Location
- 1965 North Columbus Street Lancaster, Ohio 43130 United States 39°44′10″N 82°37′14″W﻿ / ﻿39.73611°N 82.62056°W

Information
- Type: Private, Coeducational high school
- Denomination: Nondenominational
- Established: 1998
- Superintendent: Craig Carpenter
- CEEB code: 362879
- Principal: Craig Carpenter (high school)
- Grades: PK–12
- Colors: Red and Blue and (White) ( )
- Athletics: OHSAA Division 4
- Athletics conference: Mid-State League (OHSAA) - Cardinal
- Mascot: Knight
- Website: fairfieldchristianacademy.com

= Fairfield Christian Academy =

Fairfield Christian Academy is a private Christian school in Lancaster, Ohio. Established in 1998, the school serves students from preschool to twelfth grade.

==History==
Fairfield Christian Academy was founded in 1998 as a ministry of Fairfield Christian Church in Lancaster, Ohio, a historical community 25 miles southeast of Columbus in Fairfield County.

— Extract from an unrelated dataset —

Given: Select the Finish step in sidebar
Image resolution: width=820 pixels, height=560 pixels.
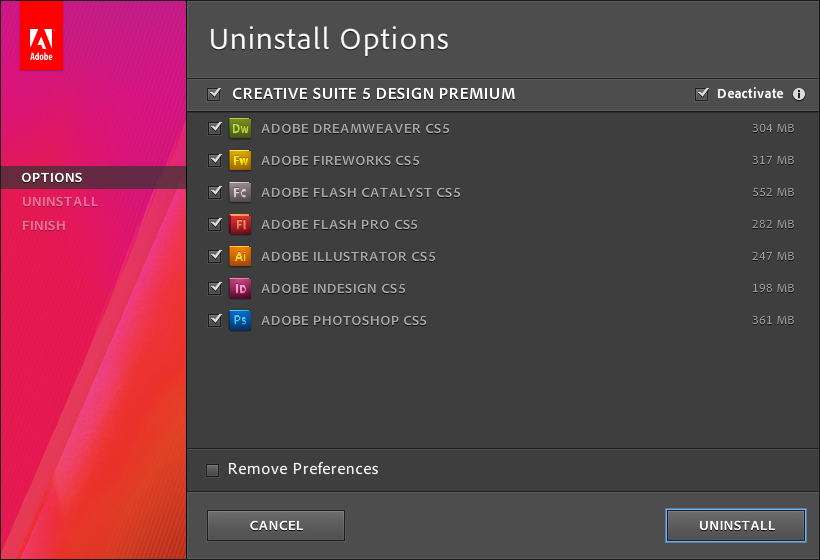Looking at the screenshot, I should (x=44, y=225).
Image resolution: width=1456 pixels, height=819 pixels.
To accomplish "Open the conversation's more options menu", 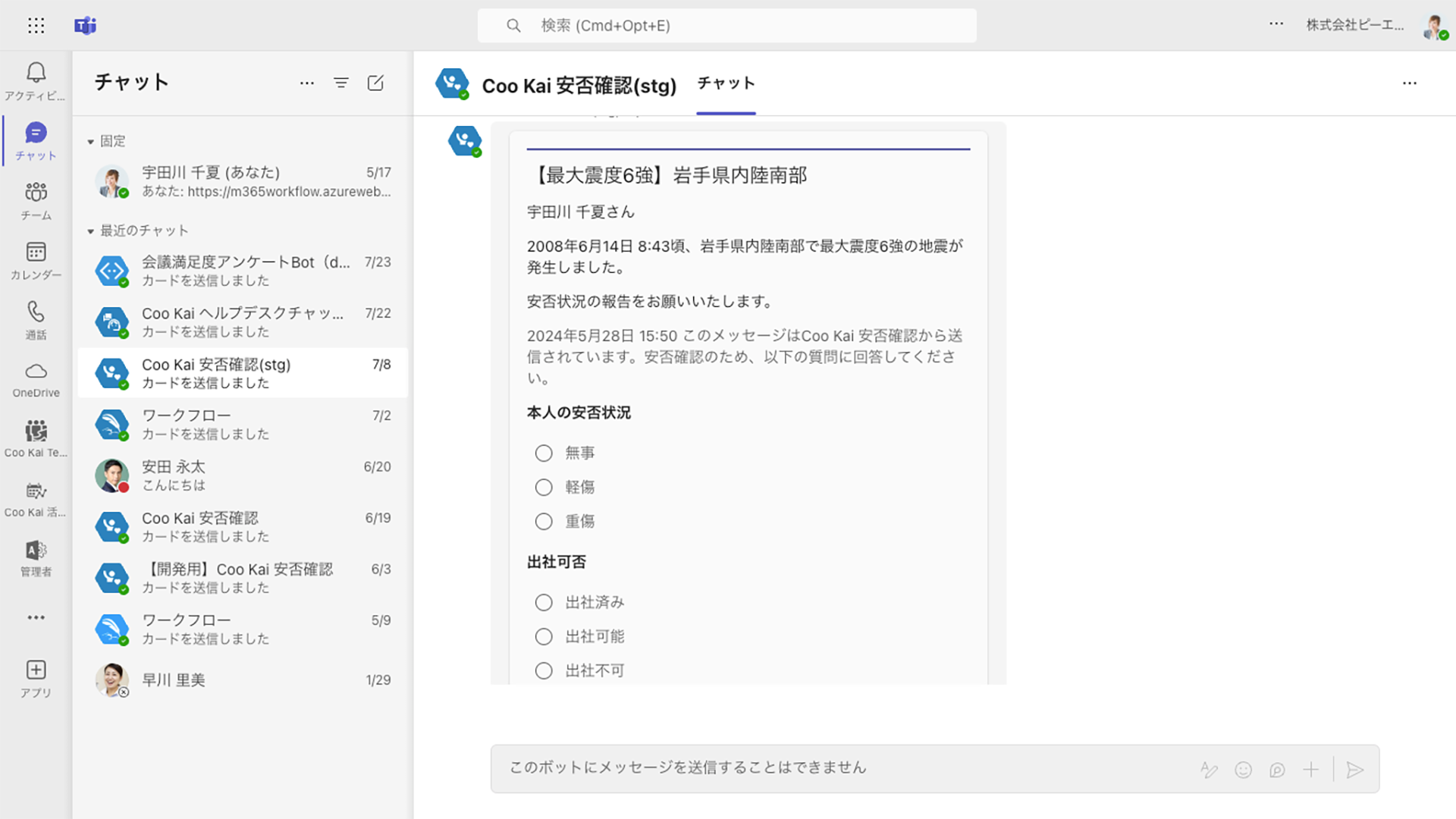I will point(1410,83).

The school opened its doors to approximately 200 students and 20 faculty. Today the school has approximately 500 students in preschool through high school with over 80 faculty and staff.

The school is accredited by Association of Christian Schools International.

==Extracurricular activities==
Student groups and activities include Academic Quiz Team, Media Team, Ski Club, National Art Society, Ecology Club, Mu Alpha Theta, National Honor Society, National Junior Honor Society, and Spanish club.
The school's athletic teams, known as the Knights, compete in Ohio High School Athletic Association Division 4 in the Mid-State League. The school currently fields teams in archery, baseball, basketball, cheerleading, football, golf, softball, track and field, cross-country, and volleyball.